Gemiyi gezen çocukları öldürmek için konmuş olduğu iddia ediliyor.,
- Saçmalık.
Patlasa ne olurdu peki?
- Elbette kısmi bir zarar olurdu ama gemiyi batırmazdı. Patladığı bölgeye zarar verirdi. Dışarıya bir etkisi olmazdı.
BİZİ GEÇMİŞE GÖTÜRÜYOR
Deniz Kuvvetleri sürekli gündemde. Ne oluyor orada? Kendi komutanına suikast yapmayı planlayan bir yapı olur mu? Tam burada Orgeneral İlker Başbuğ’un yıllardır bildiğimiz kibar, kontrollü tavrı biraz da olsa bozuluyor. Gözleri parlıyor. Belli ki çok öfkeli. Kontrol ediyor ama zorlukla. Önce bizi biraz geçmişe götürmek istiyor. İnebahtı Savaşı’na giriyor. Bu savaşla Osmanlı’nın Akdeniz‘deki hâkimiyetini kaybetmesini anlatıyor. Sonra Karadeniz’e geliyor. Kazaklar’ın Yeniköy’e kadar gelmesine değiniyor. Büyük devletlerin denizlere hâkim olmasının önemine değiniyor. Denizlere hâkim olamayan devletlerin, hele bizim gibi devletlerin ciddi sıkıntıya gireceğini anlatıyor. Sonra Türk Deniz Kuvvetleri’nin yeterince güçlü olduğunu, bir eksiğinin bulunmadığını, Milgem Projesi ile artık kendi gemilerimizi, kendi tersanelerimizde üretecek hale geldiğimizi ve milli firkateynimizin yapıldığını söylüyor. Deniz Kuvvetleri’nin durum ve gücüyle ilgili endişesi yok. Bunu vurguluyor. Sonra başlıyor anlatmaya:
- Karadeniz’in önemi giderek artıyor. Doğu Akdeniz’inki zaten malum. Son dönemlerde meydana gelen olayları anımsarsanız ne demek istediğimi anlarsınız. Bu yüzden biz Doğu Karadeniz’de de bir üs kurduk biliyorsunuz. Osmanlı’yı konuştuk. Denizler önemli. Karadeniz giderek daha önemli oluyor. Bakın biz bugün bir hata yaparsak bedeli bugün ödenmez. Ama 60 yıl sonra birileri der ki: “Ne vahim hata yapmışlar. Uyumuşlar. Görememişler.” Bugün hata yaparsak faturasını 40 yıl sonra, 60 yıl sonra öderiz. Benim bir kaygım yok. Deniz Kuvvetlerimiz çok güçlü. Modern. Ama son olaylarla Deniz Kuvvetleri’ndeki personelimizin moral durumunda ciddi sıkıntılar, ciddi sorunlar var. Bu konuda büyük endişelerimiz var. Hepsinin komutanı olarak bu beni rahatsız ediyor.
‘KARALAMA KAMPANYASI’
Niye rahatsız oluyorsunuz? Olay yargıda ve suçlamalar kişisel değil mi?

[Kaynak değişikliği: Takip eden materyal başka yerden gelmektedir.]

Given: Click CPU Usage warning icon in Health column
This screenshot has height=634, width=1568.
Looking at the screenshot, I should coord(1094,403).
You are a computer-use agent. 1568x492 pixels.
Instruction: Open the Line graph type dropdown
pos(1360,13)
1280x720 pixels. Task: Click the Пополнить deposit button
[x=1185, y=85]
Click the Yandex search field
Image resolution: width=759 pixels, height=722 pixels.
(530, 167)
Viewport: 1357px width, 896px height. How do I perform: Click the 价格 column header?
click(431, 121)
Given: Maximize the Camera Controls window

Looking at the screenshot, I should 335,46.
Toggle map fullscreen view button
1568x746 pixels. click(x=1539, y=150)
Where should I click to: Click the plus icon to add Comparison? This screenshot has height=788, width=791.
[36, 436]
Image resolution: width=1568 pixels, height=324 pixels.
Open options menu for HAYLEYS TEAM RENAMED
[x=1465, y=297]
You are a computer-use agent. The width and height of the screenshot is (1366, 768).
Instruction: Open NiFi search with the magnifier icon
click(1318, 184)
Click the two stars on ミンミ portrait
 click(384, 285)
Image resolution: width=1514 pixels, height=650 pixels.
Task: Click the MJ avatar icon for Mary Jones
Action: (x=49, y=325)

- Kişisel olur mu? Silahlı Kuvvetler’de böyle suçlamalar kişisel olmaz. Kurumsal algılanır. Son dönemde özellikle personelle ilgili adli soruşturmalar açıldı. Bazısı soruşturma, bazısı iddianame hazırlama aşamasında, bazısı mahkemeye intikal etmiş durumda. Bütün bu süreçte Deniz Kuvvetleri üzerinde ciddi bir karalama kampanyası var. Bunlar aşırı maksatlı. Kabul ediyorum, bazıları haber sınırında ama bazıları maksatlı. Karalamaya yönelik.
Maksat ne?
- Bilemem. Bilsem de delili koymadan söyleyemem. Delili olsa da zamanı gelince söylenir.
İntiharlar var.
- Evet var. Bunlar da moralleri bozuyor. İşte pazartesi günü bir intihar olayı daha var. Bugün siz de buna değinmişsiniz. Bir güvenlik zaafına dikkat çekmişsiniz, askeri personelin izlendiğini yazmışsınız. Evet doğru. Bir nevi komplo. Bir internet olayı var. Biz de olayı inceliyoruz. İntihar eden albayımız, bir emekli generalimizin oğlu, (Aslan Güner, intihar eden albayın, emekli Tümgeneral Nedim Erden’in oğlu olduğunu söylüyor), kendisine rahmet, ailesine başsağlığı diliyorum. Ama biz de bu olayı inceliyoruz. Ama gazeteler sürekli birtakım iddialar, imalar yapıyorlar. Bir kuvvet komutanımızın emir subayı kazada hayatını kaybediyor, buna bile şüphe yükleniyor. Bu moral mi bırakır?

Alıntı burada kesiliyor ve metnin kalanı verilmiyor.